### Problem to work on
Would you please transcribe the listing exactly, with no images?

### Data for processing
Content starts

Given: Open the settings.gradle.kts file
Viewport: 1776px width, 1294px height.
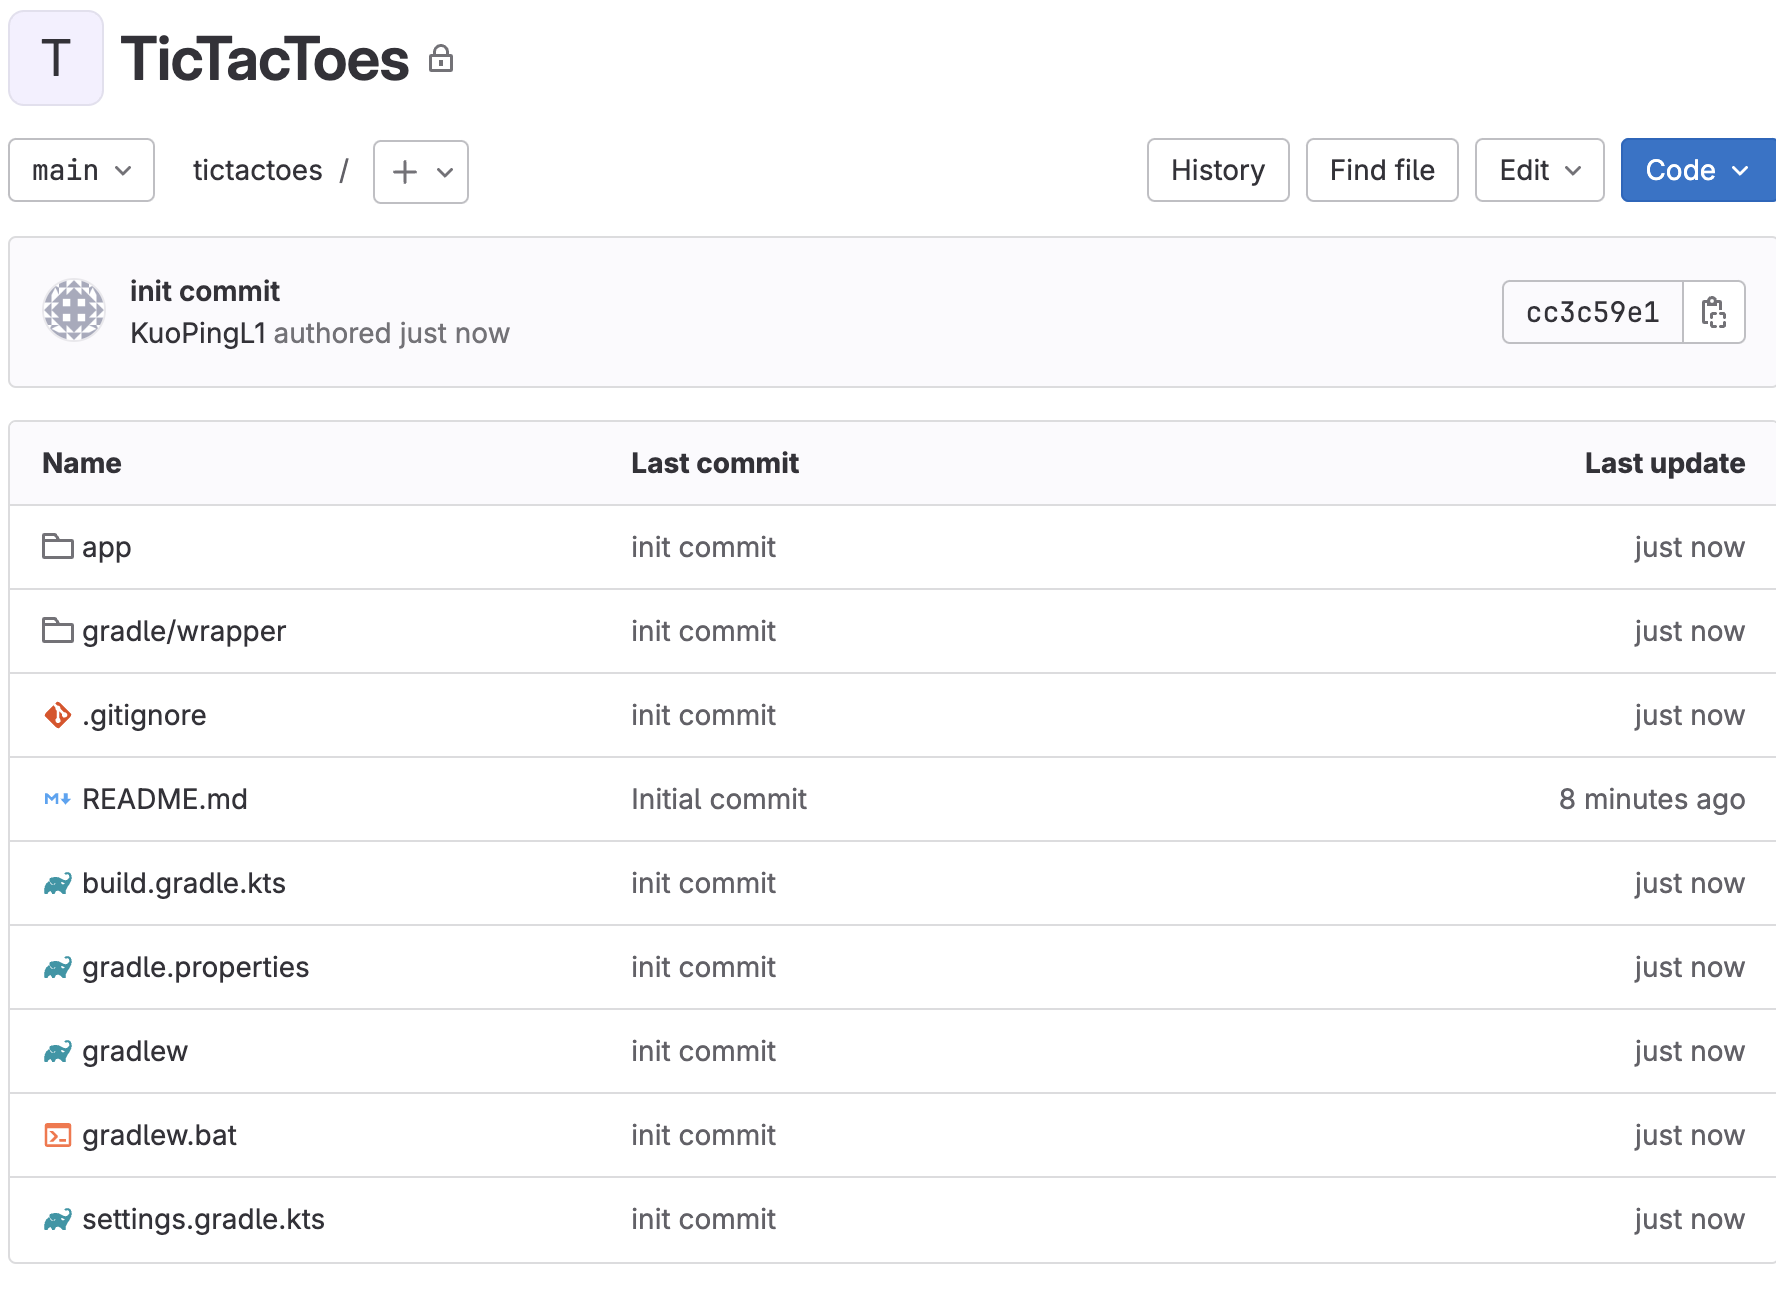Looking at the screenshot, I should pyautogui.click(x=203, y=1219).
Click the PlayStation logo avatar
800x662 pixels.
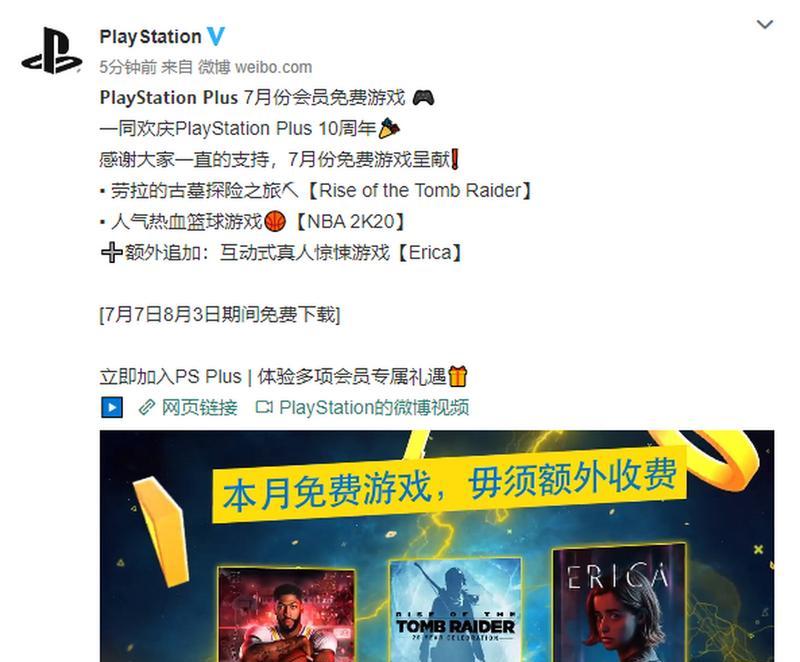52,50
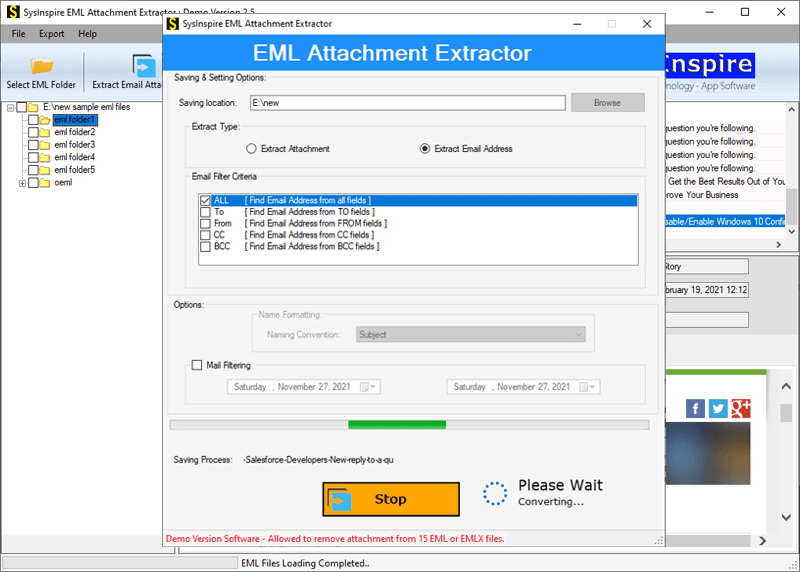This screenshot has height=572, width=800.
Task: Tick the checkbox for eml folder2
Action: pos(33,132)
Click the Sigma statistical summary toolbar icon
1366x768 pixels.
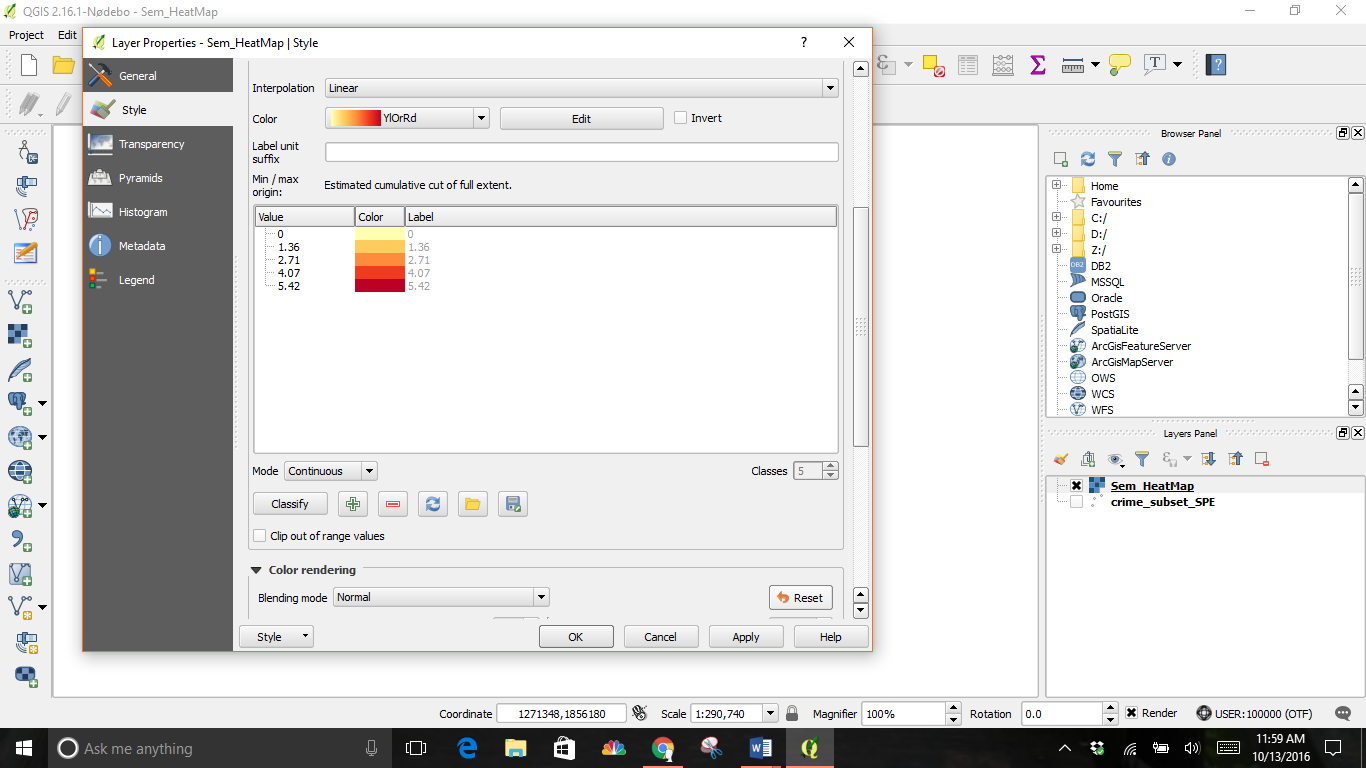(1037, 65)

Content ends

### Answer section
Given: Open the settings.gradle.kts file
Viewport: 1776px width, 1294px height.
Looking at the screenshot, I should pyautogui.click(x=203, y=1219).
Click the PlayStation logo avatar
800x662 pixels.
52,50
This screenshot has height=572, width=800.
Task: Tick the checkbox for eml folder2
Action: pos(33,132)
Click the Sigma statistical summary toolbar icon
1366x768 pixels.
(1037, 65)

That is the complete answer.